While I was writing up last week's long article about Traversable, I wrote this stuff about Applicative also. It's part of the story but I wasn't sure how to work it into the other narrative, so I took it out and left a remark that “maybe I'll publish a writeup of that later”. This is a disorganized collection of loosely-related paragraphs on that topic.

It concerns my attempts to create various class instance definitions for the following type:

    data Tree a = Con a | Add (Tree a) (Tree a)
        deriving (Eq, Show)

which notionally represents a type of very simple expression tree over values of type a.

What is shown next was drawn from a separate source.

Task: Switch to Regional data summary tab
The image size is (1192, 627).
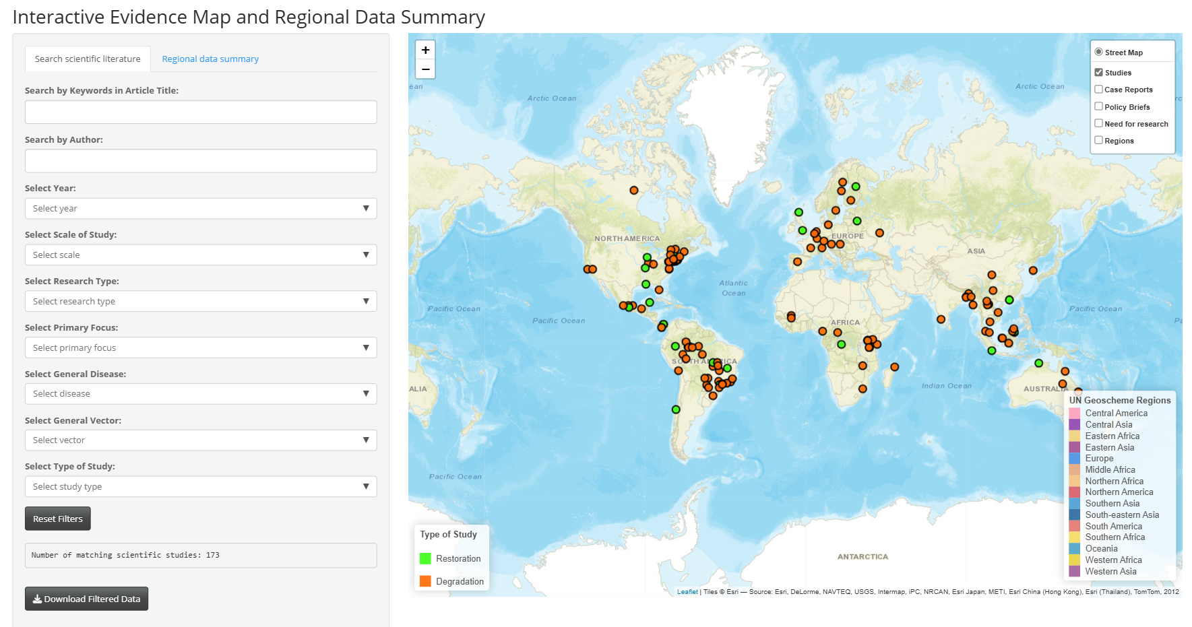Action: click(210, 59)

I need some function for making Trees that isn't too simple or too complicated, and I went with:

    h n | n < 2 = Con n
    h n = if even n then Add (h (n `div` 2)) (h (n `div` 2))
                    else Add (Con 1) (h (n - 1))

which builds trees like these:

    2 = 1 + 1
    3 = 1 + (1 + 1)
    4 = (1 + 1) + (1 + 1)
    5 = 1 + ((1 + 1) + (1 + 1))
    6 = (1 + (1 + 1)) + (1 + (1 + 1))
    7 = 1 + (1 + (1 + 1)) + (1 + (1 + 1))
    8 = ((1 + 1) + (1 + 1)) + ((1 + 1) + (1 + 1))

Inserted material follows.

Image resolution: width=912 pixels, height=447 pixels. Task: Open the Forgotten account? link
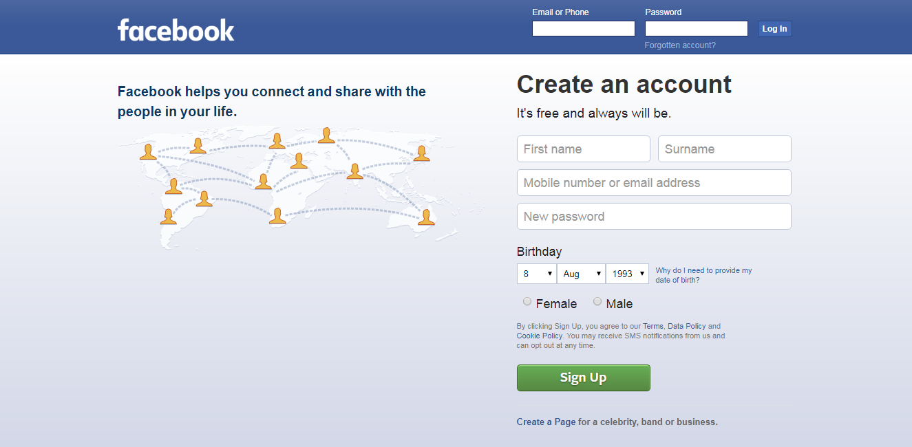tap(680, 45)
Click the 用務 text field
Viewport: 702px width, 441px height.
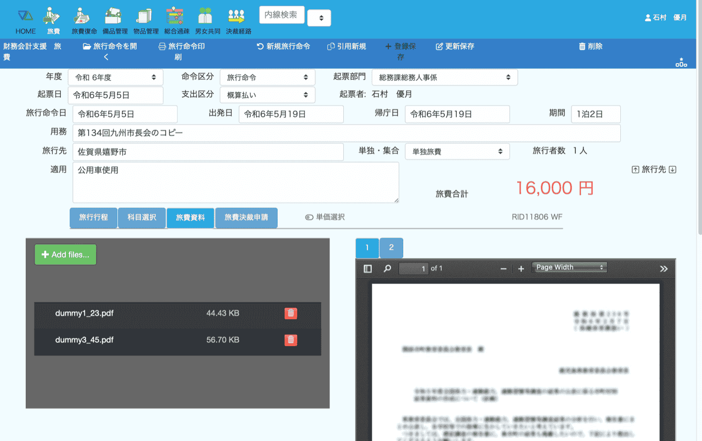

Now I wanted to traverse h [1,2,3] but I couldn't do that because I didn't have an Applicative instance for Tree. I had been putting off dealing with this, but since Traversable doesn't really make sense without Applicative I thought the day of reckoning would come. Here it was. Now is when I learn how to fix all my broken monads.

To define an Applicative instance for Tree I needed to define pure, which is obvious (it's just Con) and <*> which would apply a tree of functions to a tree of inputs to get a tree of results. What the hell does that mean?

Well, I can kinda make sense of it. If I apply one function to a tree of inputs, that's straightforward, it's just fmap, and I get a tree of results. Suppose I have a tree of functions, and I replace the function at each leaf with the tree of its function's results. Then I have a tree of trees. But a tree that has trees at its leaves is just a tree. So I could write some tree-flattening function that builds the tree of trees, then flattens out the type. In fact this is just join that I already know from Monad world. The corresponding operation for lists takes a list of lists and flattens them into a single list.) Flattening a tree is quite easy to do:

    join (Con ta) = ta
    join (Add ttx tty) = Add (join ttx) (join tty)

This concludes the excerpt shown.